What to do: Copy the data as given. No line may be skipped.

Available data:
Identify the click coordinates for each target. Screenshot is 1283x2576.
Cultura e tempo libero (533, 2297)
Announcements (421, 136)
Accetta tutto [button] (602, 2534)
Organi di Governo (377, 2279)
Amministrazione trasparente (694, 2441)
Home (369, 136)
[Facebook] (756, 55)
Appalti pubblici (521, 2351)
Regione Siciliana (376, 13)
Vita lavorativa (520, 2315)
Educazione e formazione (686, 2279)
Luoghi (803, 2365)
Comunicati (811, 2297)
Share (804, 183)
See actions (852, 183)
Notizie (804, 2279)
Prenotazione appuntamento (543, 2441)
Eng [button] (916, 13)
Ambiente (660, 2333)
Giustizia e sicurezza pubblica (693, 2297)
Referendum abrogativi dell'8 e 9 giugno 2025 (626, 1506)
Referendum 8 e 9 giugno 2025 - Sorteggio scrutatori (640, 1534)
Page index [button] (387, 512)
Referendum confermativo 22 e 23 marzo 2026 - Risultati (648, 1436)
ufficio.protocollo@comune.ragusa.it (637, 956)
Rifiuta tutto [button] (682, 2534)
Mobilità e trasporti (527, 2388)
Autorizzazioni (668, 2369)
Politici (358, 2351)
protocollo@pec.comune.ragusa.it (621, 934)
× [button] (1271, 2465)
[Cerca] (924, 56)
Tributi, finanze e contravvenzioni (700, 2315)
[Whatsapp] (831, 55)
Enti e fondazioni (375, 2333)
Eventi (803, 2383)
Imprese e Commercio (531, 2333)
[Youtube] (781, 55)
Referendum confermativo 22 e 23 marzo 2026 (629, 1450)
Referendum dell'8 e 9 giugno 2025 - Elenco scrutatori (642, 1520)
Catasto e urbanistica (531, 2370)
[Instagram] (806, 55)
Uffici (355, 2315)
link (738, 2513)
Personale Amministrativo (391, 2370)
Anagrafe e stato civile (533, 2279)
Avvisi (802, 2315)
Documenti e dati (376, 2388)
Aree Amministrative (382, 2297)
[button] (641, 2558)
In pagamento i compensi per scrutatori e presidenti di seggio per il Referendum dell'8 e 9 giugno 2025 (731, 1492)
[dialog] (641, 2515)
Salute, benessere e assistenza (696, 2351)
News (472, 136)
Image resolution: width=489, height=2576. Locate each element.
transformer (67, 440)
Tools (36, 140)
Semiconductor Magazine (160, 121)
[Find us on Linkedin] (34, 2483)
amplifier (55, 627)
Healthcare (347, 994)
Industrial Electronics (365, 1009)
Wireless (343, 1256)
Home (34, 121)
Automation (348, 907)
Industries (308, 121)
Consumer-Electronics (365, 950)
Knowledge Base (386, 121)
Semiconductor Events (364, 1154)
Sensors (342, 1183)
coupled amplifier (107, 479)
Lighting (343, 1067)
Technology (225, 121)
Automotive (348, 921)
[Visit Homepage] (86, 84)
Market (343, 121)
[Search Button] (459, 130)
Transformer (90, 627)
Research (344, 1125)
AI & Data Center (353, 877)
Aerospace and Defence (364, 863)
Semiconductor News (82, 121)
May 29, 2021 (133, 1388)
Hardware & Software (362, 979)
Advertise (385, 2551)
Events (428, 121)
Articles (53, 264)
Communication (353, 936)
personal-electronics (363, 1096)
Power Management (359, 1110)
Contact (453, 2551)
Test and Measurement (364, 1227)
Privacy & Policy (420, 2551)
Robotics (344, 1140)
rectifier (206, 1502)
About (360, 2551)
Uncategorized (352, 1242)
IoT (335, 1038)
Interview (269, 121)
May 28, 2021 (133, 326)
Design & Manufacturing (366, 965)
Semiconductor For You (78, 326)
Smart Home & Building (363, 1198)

Response:
Identify the click coordinates for each target. Screenshot is 1283x2576.
Cultura e tempo libero (533, 2297)
Announcements (421, 136)
Accetta tutto [button] (602, 2534)
Organi di Governo (377, 2279)
Amministrazione trasparente (694, 2441)
Home (369, 136)
[Facebook] (756, 55)
Appalti pubblici (521, 2351)
Regione Siciliana (376, 13)
Vita lavorativa (520, 2315)
Educazione e formazione (686, 2279)
Luoghi (803, 2365)
Comunicati (811, 2297)
Share (804, 183)
See actions (852, 183)
Notizie (804, 2279)
Prenotazione appuntamento (543, 2441)
Eng [button] (916, 13)
Ambiente (660, 2333)
Giustizia e sicurezza pubblica (693, 2297)
Referendum abrogativi dell'8 e 9 giugno 2025 (626, 1506)
Referendum 8 e 9 giugno 2025 - Sorteggio scrutatori (640, 1534)
Page index [button] (387, 512)
Referendum confermativo 22 e 23 marzo 2026 - Risultati (648, 1436)
ufficio.protocollo@comune.ragusa.it (637, 956)
Rifiuta tutto [button] (682, 2534)
Mobilità e trasporti (527, 2388)
Autorizzazioni (668, 2369)
Politici (358, 2351)
protocollo@pec.comune.ragusa.it (621, 934)
× [button] (1271, 2465)
[Cerca] (924, 56)
Tributi, finanze e contravvenzioni (700, 2315)
[Whatsapp] (831, 55)
Enti e fondazioni (375, 2333)
Eventi (803, 2383)
Imprese e Commercio (531, 2333)
[Youtube] (781, 55)
Referendum confermativo 22 e 23 marzo 2026 (629, 1450)
Referendum dell'8 e 9 giugno 2025 - Elenco scrutatori (642, 1520)
Catasto e urbanistica (531, 2370)
[Instagram] (806, 55)
Uffici (355, 2315)
link (738, 2513)
Personale Amministrativo (391, 2370)
Anagrafe e stato civile (533, 2279)
Avvisi (802, 2315)
Documenti e dati (376, 2388)
Aree Amministrative (382, 2297)
[button] (641, 2558)
In pagamento i compensi per scrutatori e presidenti di seggio per il Referendum dell'8 e 9 giugno 2025 (731, 1492)
[dialog] (641, 2515)
Salute, benessere e assistenza (696, 2351)
News (472, 136)
Image resolution: width=489, height=2576. Locate each element.
transformer (67, 440)
Tools (36, 140)
Semiconductor Magazine (160, 121)
[Find us on Linkedin] (34, 2483)
amplifier (55, 627)
Healthcare (347, 994)
Industrial Electronics (365, 1009)
Wireless (343, 1256)
Home (34, 121)
Automation (348, 907)
Industries (308, 121)
Consumer-Electronics (365, 950)
Knowledge Base (386, 121)
Semiconductor Events (364, 1154)
Sensors (342, 1183)
coupled amplifier (107, 479)
Lighting (343, 1067)
Technology (225, 121)
Automotive (348, 921)
[Visit Homepage] (86, 84)
Market (343, 121)
[Search Button] (459, 130)
Transformer (90, 627)
Research (344, 1125)
AI & Data Center (353, 877)
Aerospace and Defence (364, 863)
Semiconductor News (82, 121)
May 29, 2021 (133, 1388)
Hardware & Software (362, 979)
Advertise (385, 2551)
Events (428, 121)
Articles (53, 264)
Communication (353, 936)
personal-electronics (363, 1096)
Power Management (359, 1110)
Contact (453, 2551)
Test and Measurement (364, 1227)
Privacy & Policy (420, 2551)
Robotics (344, 1140)
rectifier (206, 1502)
About (360, 2551)
Uncategorized (352, 1242)
IoT (335, 1038)
Interview (269, 121)
May 28, 2021 (133, 326)
Design & Manufacturing (366, 965)
Semiconductor For You (78, 326)
Smart Home & Building (363, 1198)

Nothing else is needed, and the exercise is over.